**Record set:**
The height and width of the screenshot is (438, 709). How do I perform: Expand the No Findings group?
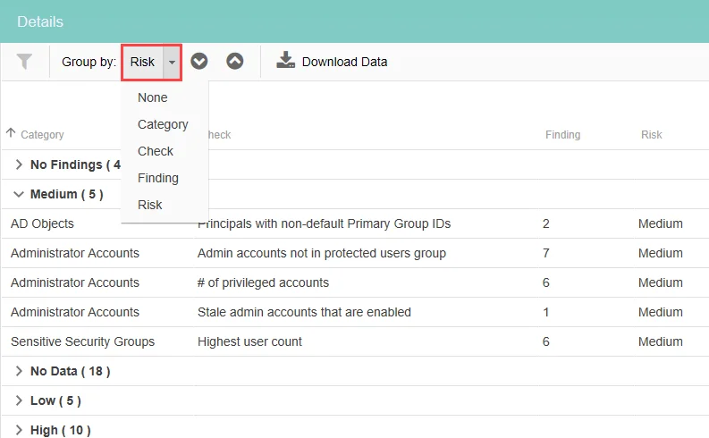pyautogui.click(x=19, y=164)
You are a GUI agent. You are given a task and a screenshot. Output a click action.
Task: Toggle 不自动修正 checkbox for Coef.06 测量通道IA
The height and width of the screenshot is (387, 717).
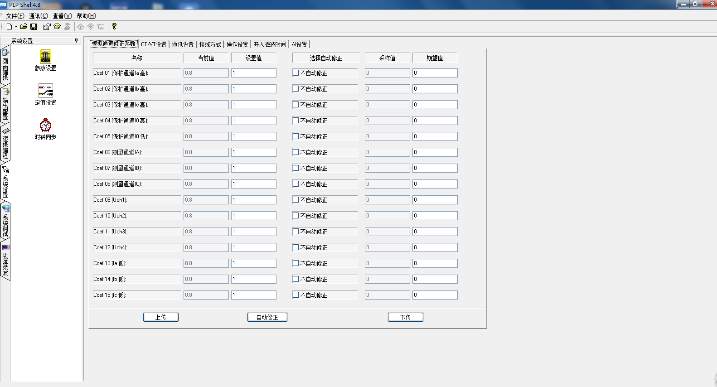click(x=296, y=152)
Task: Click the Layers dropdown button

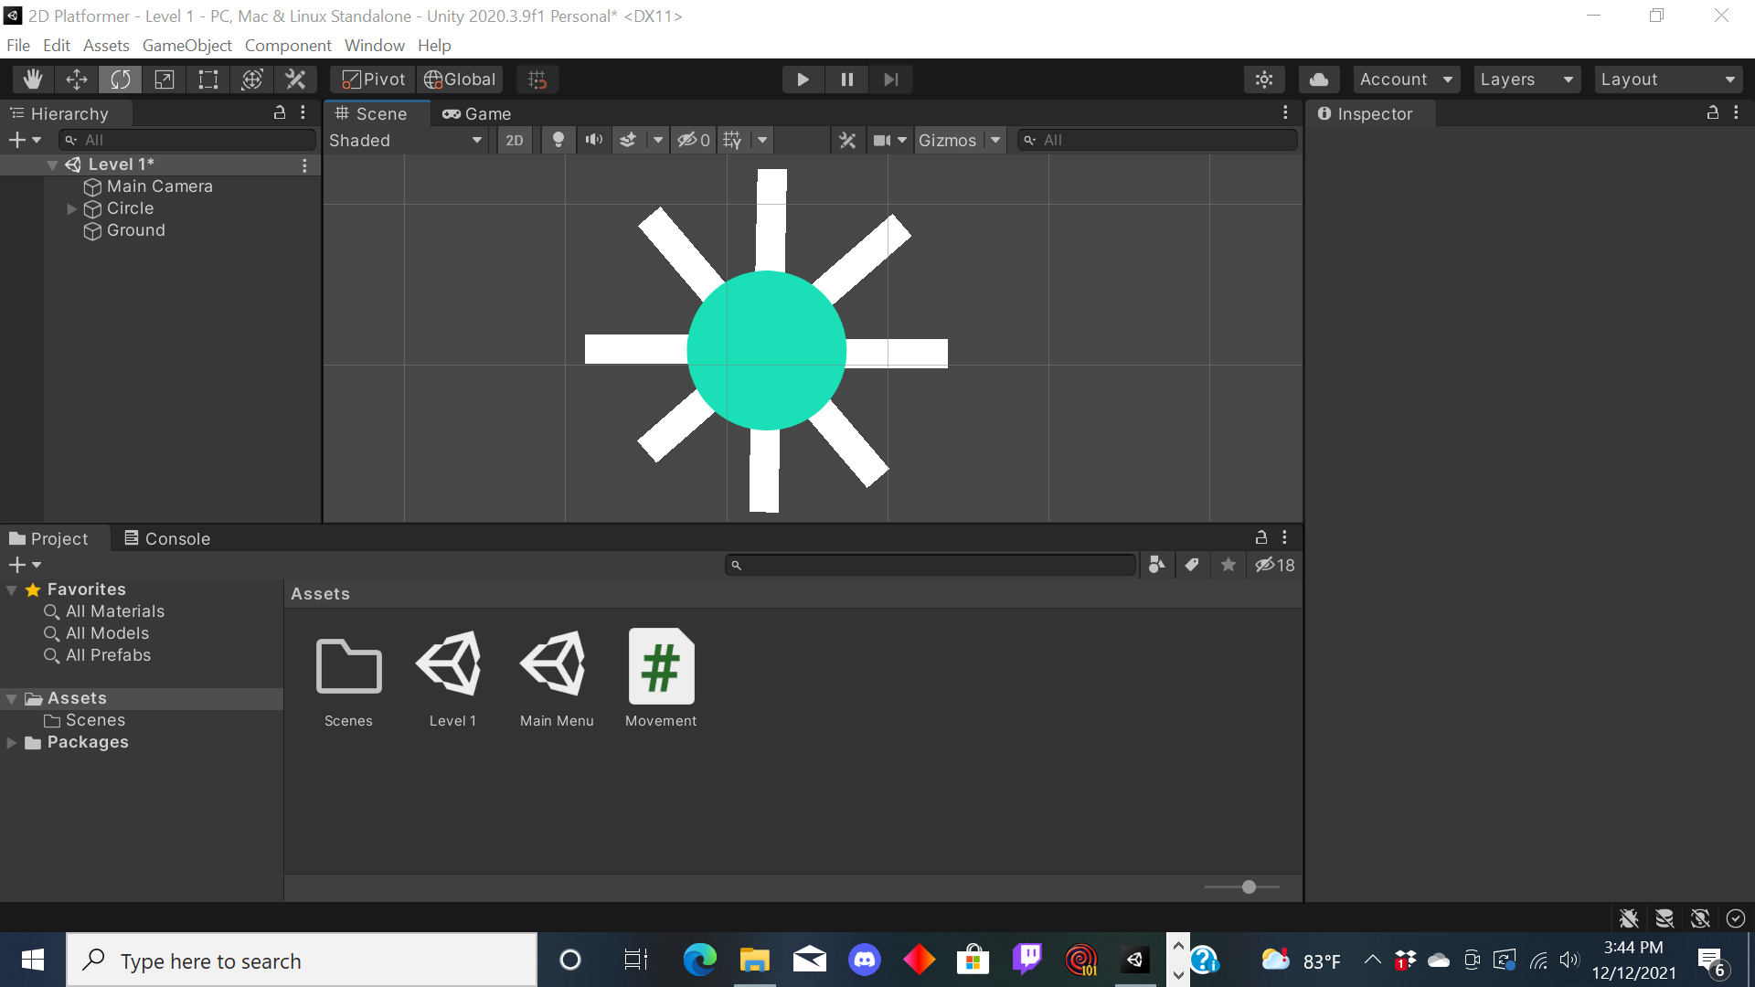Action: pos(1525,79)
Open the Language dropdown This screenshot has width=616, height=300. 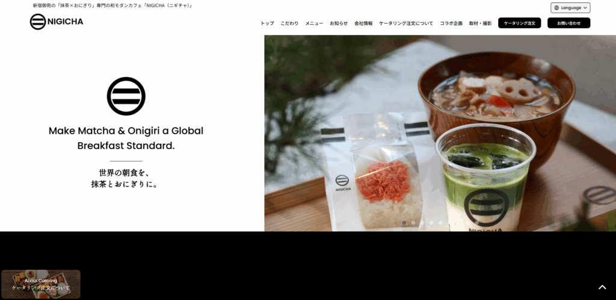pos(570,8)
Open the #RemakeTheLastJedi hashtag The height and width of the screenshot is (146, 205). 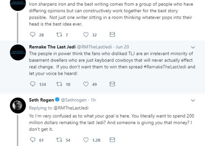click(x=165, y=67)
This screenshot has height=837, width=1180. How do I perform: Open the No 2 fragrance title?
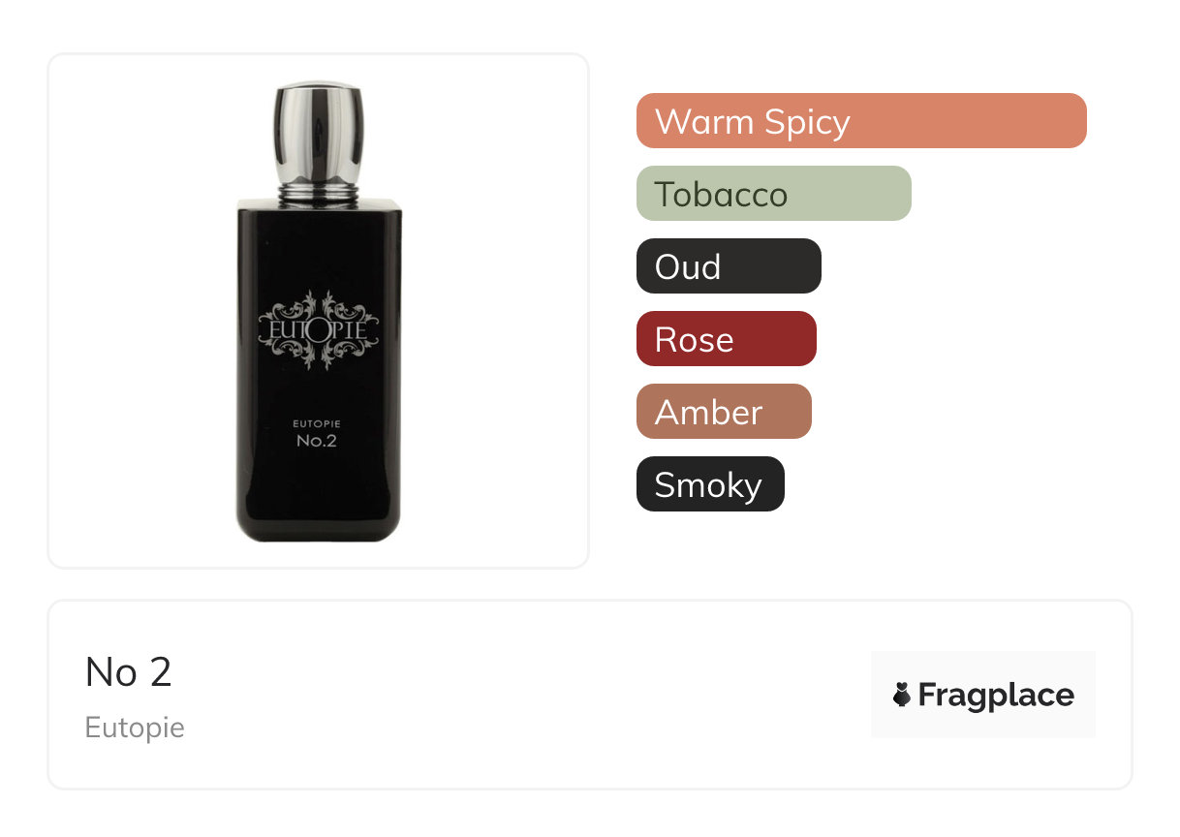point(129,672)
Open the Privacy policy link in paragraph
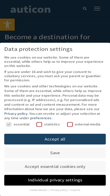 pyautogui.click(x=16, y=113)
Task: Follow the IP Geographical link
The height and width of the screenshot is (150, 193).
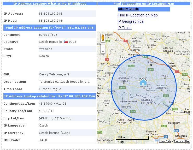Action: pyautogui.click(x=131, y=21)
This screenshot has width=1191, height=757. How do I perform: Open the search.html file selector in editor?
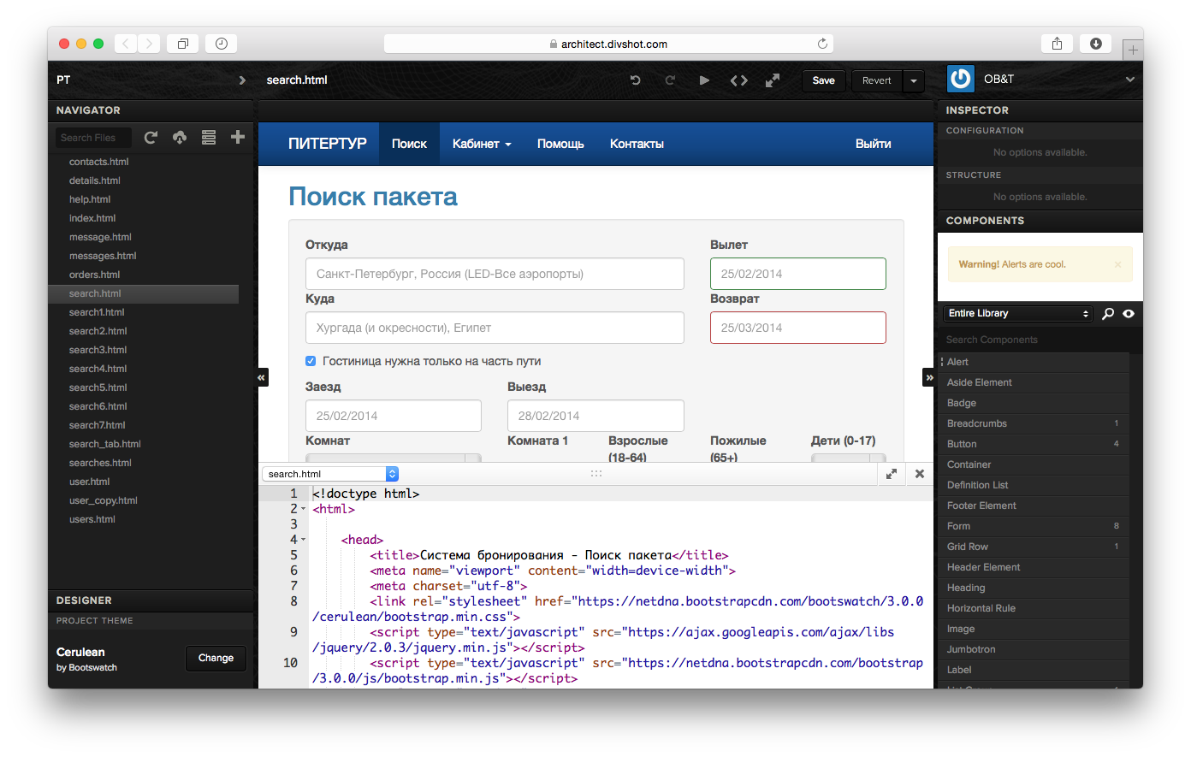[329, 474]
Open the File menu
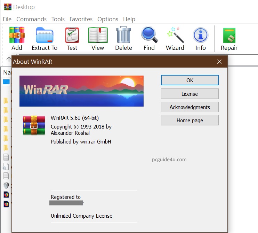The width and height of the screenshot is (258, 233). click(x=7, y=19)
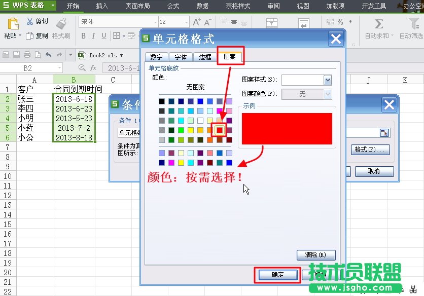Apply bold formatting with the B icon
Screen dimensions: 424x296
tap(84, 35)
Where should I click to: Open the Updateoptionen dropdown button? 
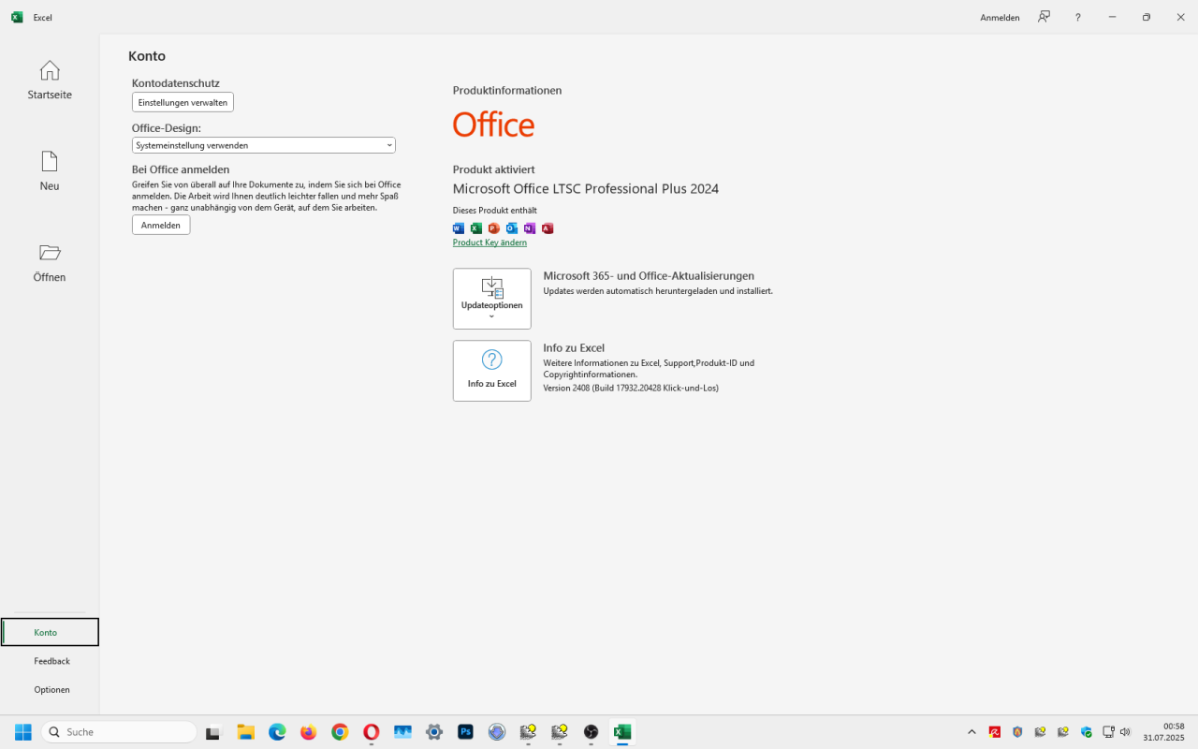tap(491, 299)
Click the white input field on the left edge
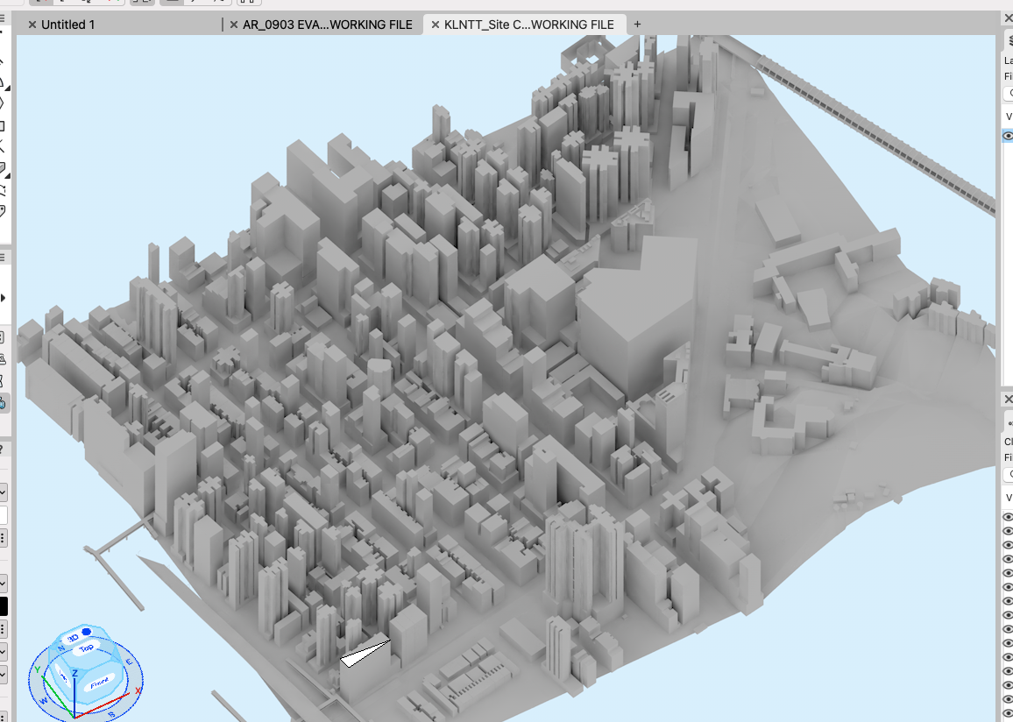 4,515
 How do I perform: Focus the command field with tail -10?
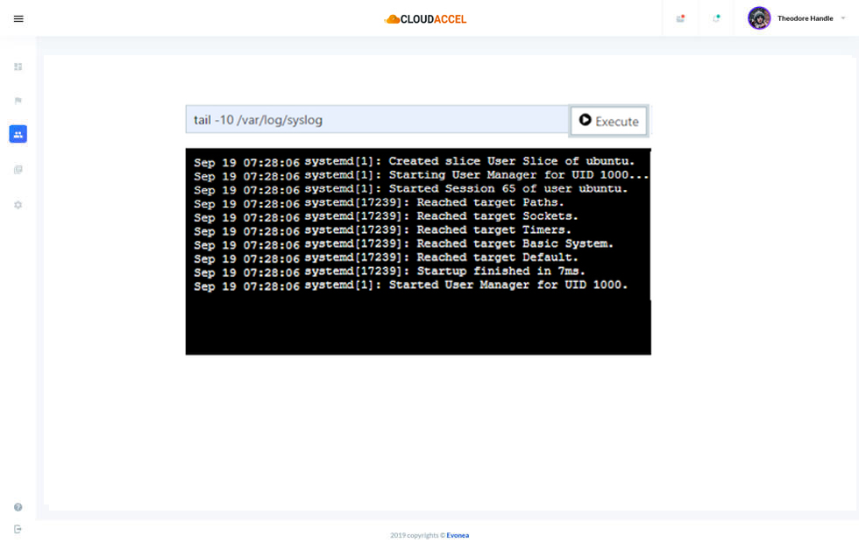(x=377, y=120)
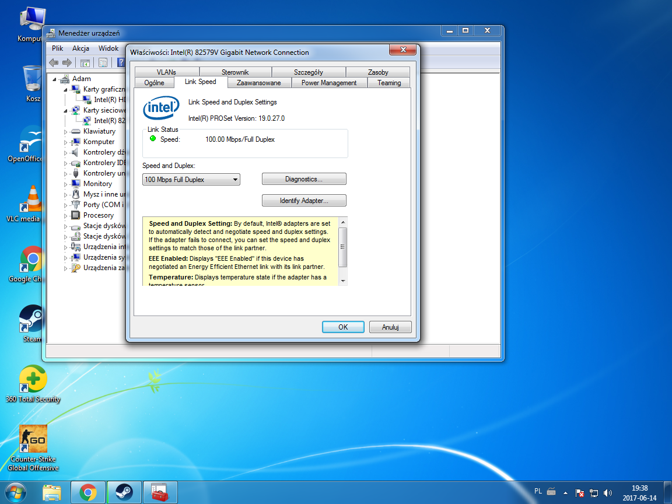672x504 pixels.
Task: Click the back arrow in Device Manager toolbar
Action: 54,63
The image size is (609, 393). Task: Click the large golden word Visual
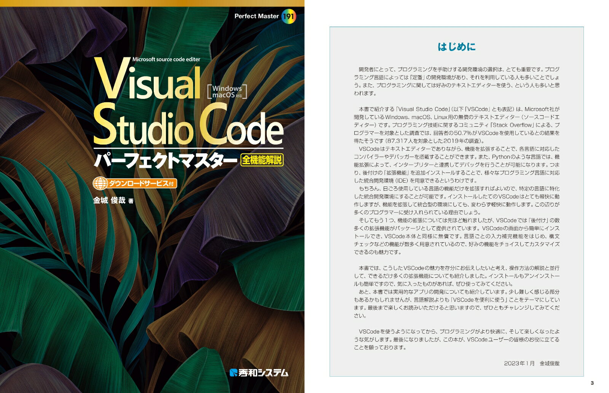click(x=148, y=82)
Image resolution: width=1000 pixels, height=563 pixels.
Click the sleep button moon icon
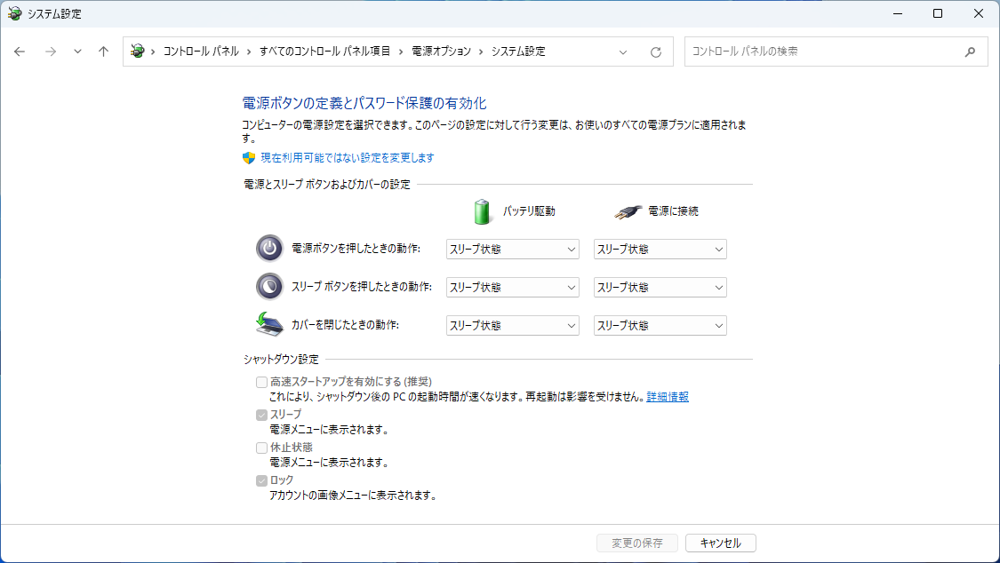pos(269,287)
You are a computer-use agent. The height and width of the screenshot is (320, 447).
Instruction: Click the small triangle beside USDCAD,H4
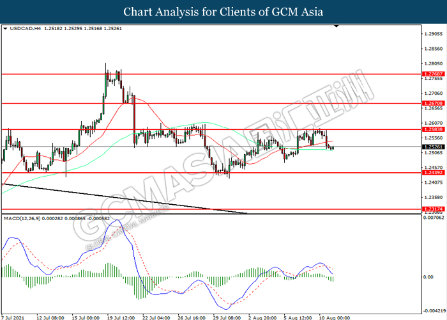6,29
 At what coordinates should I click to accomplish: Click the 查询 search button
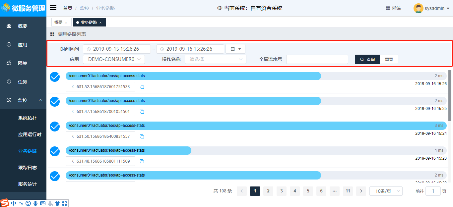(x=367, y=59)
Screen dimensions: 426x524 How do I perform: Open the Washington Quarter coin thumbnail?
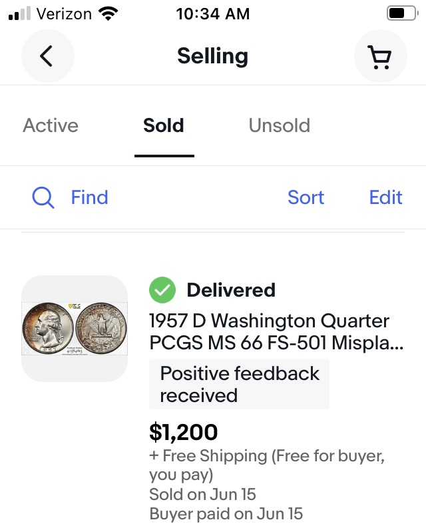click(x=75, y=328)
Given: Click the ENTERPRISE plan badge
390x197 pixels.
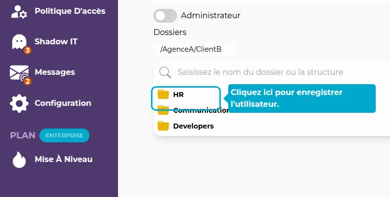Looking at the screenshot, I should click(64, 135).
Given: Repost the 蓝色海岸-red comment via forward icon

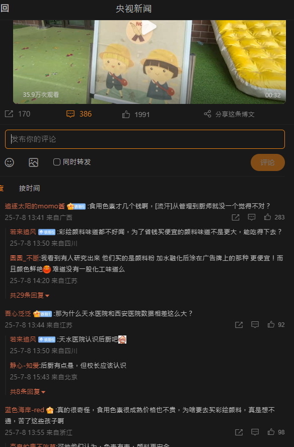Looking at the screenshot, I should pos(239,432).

**What this task involves:** Given the data above, which lines hold the string "agent"? Return them.

**Response to this task:**
You are a GUI agent. You are given a task and a screenshot. Output a click action.
You are a computer-use agent. The height and width of the screenshot is (320, 447).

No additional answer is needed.